_VORLIEGENDER TEXT_.
──────
Böhringer-Prozess:"Es gibt kein einziges vernünftiges Motiv"

Im Böhringer-Prozess plädieren die Anwälte erneut auf Freispruch, ein Urteilstermin steht noch immer nicht fest.

Alexander Krug

In Münchens spektakulärstem und längstem Indizienprozess hält das zähe Ringen zwischen den Verfahrensbeteiligten an. Nach mehr als 15 Monaten und exakt 90 Verhandlungstagen haben Staatsanwaltschaft und Verteidigung am Dienstagnachmittag zum zweiten Mal ihre Plädoyers vorgetragen.

Böhringer-Prozess

Ernste Miene: Der wegen Mordes an seiner Tante angeklagte Benedikt T.

(Foto: Foto: Heddergott)

Wie schon beim ersten Anlauf vor zwei Wochen forderten die Anwälte einen Freispruch für den wegen Mordes an seiner Tante Charlotte Böhringer angeklagten Benedikt T., 33. Der Staatsanwalt blieb bei seinem Antrag auf lebenslange Haft. Da die Verteidiger neue Beweisanträge stellten, ist ein Urteilstermin noch immer nicht absehbar.

"Ich kann mich kurz fassen. Ich wiederhole meinen Antrag vom 11. Juli." Während Staatsanwalt Martin Kronester nur wenige Sekunden brauchte, ließen es sich die Anwälte Peter Witting und Stefan Mittelbach nicht nehmen, nochmals ihre Sicht der Dinge darzulegen. Fest steht, dass die vermögende Parkhausbesitzerin Böhringer am 15. Mai 2006 zwischen 18.15 Uhr und 19.10 Uhr mit einem unbekannten stumpfen Gegenstand in ihrer Wohnung in der Baaderstraße erschlagen wurde.

Drei Tage später wurde ihr Neffe Benedikt T. wegen Mordverdachts festgenommen. Die Ermittler werfen ihm vor, seine Tante aus Habgier getötet zu haben. Er soll vor der Tat Geld aus Parkautomaten in die eigene Tasche gesteckt und befürchtet haben, bei Aufdeckung dieser Unterschlagung nicht nur seinen Job, sondern auch sein Erbe zu verlieren. Dies um so mehr, als er seiner geltungsbedürftigen und herrschsüchtigen Tante auch noch seinen Studienabbruch verschwiegen haben soll.
──────
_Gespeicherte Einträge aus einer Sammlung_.
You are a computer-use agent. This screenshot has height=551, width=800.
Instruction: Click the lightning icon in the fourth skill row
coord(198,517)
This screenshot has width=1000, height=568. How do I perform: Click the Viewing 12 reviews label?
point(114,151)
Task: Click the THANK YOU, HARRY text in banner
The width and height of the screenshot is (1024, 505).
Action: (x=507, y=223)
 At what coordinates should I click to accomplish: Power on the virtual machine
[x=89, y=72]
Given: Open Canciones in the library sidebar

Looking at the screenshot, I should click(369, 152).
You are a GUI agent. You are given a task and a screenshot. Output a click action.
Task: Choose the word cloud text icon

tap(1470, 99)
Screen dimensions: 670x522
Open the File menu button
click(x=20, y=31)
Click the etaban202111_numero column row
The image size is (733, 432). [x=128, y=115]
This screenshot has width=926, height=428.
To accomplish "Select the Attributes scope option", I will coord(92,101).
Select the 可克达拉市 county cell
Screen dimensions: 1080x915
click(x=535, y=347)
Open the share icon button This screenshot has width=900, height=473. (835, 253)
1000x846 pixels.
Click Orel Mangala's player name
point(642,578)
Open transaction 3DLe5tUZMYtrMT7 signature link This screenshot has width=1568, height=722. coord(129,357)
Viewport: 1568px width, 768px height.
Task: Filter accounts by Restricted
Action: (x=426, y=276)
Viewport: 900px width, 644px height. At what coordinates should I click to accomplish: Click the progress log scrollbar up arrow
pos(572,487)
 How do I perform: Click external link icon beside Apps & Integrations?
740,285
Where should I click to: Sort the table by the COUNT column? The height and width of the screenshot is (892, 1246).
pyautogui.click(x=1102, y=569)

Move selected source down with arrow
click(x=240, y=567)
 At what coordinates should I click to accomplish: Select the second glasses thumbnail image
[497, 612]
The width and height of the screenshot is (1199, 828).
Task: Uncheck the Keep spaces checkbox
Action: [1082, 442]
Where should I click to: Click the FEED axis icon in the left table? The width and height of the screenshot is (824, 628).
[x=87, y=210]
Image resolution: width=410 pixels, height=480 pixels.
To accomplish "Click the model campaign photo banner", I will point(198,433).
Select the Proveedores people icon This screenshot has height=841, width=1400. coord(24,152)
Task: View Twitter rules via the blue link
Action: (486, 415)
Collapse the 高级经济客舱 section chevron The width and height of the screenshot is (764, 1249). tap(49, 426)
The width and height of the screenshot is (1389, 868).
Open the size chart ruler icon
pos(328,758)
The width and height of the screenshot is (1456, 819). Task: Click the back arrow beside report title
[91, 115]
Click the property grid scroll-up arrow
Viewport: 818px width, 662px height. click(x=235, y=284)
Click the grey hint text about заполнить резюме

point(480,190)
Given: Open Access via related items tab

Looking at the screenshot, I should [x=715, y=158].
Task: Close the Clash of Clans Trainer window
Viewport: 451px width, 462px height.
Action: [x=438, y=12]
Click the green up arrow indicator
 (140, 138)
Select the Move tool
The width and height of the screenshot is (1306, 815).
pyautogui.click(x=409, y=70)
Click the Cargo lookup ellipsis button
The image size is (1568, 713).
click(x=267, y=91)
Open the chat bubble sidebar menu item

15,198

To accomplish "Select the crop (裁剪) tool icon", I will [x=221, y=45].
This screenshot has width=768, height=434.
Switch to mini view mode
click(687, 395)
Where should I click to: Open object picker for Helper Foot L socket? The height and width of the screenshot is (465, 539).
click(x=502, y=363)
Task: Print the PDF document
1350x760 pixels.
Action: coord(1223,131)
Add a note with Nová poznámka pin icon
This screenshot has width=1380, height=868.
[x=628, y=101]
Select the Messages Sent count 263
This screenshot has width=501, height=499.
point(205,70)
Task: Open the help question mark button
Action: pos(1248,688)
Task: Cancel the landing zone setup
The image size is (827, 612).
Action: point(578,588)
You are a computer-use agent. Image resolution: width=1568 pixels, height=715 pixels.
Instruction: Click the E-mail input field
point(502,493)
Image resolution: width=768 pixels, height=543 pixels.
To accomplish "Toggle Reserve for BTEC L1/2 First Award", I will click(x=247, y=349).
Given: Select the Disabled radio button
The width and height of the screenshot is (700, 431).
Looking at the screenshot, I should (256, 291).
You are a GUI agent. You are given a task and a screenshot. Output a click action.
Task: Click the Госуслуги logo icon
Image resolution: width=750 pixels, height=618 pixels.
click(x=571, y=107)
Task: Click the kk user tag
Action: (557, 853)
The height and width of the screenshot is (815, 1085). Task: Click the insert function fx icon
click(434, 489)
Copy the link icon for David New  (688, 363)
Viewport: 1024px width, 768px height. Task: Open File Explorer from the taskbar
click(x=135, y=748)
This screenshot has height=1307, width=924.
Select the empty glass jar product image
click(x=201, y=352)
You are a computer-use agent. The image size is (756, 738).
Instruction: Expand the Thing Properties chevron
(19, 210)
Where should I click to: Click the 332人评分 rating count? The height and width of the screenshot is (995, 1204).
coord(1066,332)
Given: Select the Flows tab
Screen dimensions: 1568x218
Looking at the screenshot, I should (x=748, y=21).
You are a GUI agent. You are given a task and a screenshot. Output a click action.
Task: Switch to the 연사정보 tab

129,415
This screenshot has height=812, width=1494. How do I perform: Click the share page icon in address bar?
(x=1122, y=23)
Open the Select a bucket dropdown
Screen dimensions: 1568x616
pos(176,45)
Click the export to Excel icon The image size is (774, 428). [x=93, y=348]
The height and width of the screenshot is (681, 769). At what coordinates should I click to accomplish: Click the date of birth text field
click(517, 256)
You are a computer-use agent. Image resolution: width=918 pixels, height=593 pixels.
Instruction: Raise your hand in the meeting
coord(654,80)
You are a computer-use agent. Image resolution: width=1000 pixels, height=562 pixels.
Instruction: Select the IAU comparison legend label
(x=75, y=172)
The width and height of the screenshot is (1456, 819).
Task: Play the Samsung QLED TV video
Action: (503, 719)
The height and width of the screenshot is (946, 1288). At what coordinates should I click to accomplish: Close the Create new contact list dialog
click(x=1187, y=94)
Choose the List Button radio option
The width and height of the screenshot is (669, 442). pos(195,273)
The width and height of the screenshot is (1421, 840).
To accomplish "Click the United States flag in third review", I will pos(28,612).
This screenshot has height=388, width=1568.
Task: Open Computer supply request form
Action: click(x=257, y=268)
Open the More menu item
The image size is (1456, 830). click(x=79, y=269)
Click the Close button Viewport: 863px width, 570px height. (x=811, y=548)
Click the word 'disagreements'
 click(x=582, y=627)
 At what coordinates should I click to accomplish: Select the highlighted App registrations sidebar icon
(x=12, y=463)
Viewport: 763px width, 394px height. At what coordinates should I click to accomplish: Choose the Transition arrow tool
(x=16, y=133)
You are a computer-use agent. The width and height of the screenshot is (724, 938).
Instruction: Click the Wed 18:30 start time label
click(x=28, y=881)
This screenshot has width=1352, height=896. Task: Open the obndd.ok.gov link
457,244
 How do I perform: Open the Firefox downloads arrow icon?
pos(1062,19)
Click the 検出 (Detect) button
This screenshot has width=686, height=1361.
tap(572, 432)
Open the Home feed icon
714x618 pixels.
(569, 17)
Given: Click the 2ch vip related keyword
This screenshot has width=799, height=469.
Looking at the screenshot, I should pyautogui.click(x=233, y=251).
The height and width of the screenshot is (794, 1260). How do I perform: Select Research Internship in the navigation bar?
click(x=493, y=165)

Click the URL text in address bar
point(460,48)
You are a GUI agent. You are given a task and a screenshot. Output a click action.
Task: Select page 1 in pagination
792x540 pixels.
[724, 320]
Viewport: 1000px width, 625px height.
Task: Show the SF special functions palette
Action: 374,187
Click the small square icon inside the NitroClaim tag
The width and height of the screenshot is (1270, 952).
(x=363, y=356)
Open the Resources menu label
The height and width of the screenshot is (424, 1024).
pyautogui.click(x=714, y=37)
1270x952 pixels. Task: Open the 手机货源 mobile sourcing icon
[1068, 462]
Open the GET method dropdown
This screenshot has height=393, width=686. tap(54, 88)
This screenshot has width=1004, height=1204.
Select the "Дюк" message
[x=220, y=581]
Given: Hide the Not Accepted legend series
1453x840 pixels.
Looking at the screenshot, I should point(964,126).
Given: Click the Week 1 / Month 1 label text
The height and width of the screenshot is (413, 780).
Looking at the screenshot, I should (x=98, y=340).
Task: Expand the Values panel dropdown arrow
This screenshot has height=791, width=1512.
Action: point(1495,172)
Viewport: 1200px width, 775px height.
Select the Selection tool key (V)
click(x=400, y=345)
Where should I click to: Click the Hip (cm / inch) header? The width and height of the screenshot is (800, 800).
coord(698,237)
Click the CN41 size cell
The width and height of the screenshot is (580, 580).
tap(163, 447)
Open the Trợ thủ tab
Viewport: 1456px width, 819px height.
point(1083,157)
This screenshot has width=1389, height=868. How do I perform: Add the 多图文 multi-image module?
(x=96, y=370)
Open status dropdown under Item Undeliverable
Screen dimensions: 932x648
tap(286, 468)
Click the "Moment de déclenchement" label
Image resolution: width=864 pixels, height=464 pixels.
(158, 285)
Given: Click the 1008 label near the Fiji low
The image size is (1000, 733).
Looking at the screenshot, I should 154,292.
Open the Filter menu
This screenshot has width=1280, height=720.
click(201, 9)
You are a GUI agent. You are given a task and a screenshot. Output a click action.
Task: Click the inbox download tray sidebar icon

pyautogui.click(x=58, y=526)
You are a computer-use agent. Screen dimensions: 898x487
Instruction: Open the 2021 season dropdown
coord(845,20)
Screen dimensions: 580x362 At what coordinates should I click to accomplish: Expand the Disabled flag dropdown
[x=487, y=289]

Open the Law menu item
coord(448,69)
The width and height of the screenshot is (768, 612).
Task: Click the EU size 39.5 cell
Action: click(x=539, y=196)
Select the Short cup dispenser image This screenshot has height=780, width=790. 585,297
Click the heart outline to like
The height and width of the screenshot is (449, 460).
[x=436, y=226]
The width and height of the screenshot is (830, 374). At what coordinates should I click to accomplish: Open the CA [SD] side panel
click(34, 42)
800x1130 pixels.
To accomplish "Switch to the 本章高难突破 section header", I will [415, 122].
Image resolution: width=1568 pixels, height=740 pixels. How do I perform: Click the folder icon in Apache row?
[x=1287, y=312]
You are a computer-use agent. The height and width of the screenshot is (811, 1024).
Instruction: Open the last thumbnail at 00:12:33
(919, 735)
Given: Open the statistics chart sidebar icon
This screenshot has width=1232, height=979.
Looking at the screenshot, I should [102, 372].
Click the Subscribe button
──────
_AUFGABEN_.
(1) Wie viele Verhandlungstage hatte es laut dem Bericht über den Böhringer-Prozess gegeben, als die Plädoyers zum zweiten Mal vorgetragen wurden?
(2) Schreib den Bericht über den Böhringer-Prozess nach seinem letzten Satz weiter.

_ERGEBNISSE_.
(1) Exakt 90 Verhandlungstage.

(2)
Der Angeklagte bestreitet die Tat von Anfang an. Seit Prozessbeginn am 2. Mai 2007 wurden zahlreiche Zeugen vernommen, die Prozessbeteiligten wälzten zahllose Dokumente und Vernehmungsprotokolle, Sachverständige gaben ihre Stellungnahme ab und DNS-Experten analysierten die Spurenlage. Die Verteidiger stellten Dutzende Beweisanträge und etliche Befangenheitsanträge, die nach und nach abgearbeitet wurden.

Witting und Mittelbach sind nach wie vor überzeugt, dass Benedikt T. zu unrecht angeklagt ist. "Es gibt kein einziges vernünftiges Motiv, keine eindeutigen Indizien", so Witting. "Was es gibt, sind nur viele offene Fragen." So sei weder bewiesen, dass Benedikt T. Geld aus den Parkautomaten gestohlen habe noch dass er überhaupt davon wusste, von Böhringer als Haupterbe eingesetzt worden zu sein. Geradezu "grotesk" sei auch die Vorstellung, er habe seine Tante wegen eines angeblich verheimlichten Studienabbruchs getötet.

Das Plädoyer der Anwälte begann um 14.24 Uhr. Am Vormittag war nochmals über ein Indiz gestritten worden, dem zumindest die Ermittler großen Wert beimessen. In Benedikt T.'s Wohnung hatte die Polizei drei Tageszeitungen (AZ, Bild und SZ) gefunden, die angeblich aus der Parkgarage stammten. Böhringer hatte die Angewohnheit, sich diese Blätter frühmorgens vor ihrer Wohnungstür ablegen zu lassen.

Am Morgen nach der Tat fehlten die Zeitungen. Die Ermittler vermuten, der Angeklagte habe sie mitgenommen, als er am Morgen nach dem Mord Spuren beseitigte. Die Anwälte stufen das Indiz als wertlos ein, da die Herkunft der Zeitungen völlig unklar sei. Der Angeklagte hatte erklärt, die Blätter aus dem Verkaufsraum der Parkgarage mit nach Hause genommen zu haben.

Knapp 16 Stunden, verteilt über zwei Tage, hatte das Plädoyer der beiden Anwälte beim ersten Anlauf vor zwei Wochen gedauert. Wie lange sich die Schlussanträge gestern hinzogen, stand bei Redaktionsschluss noch nicht fest.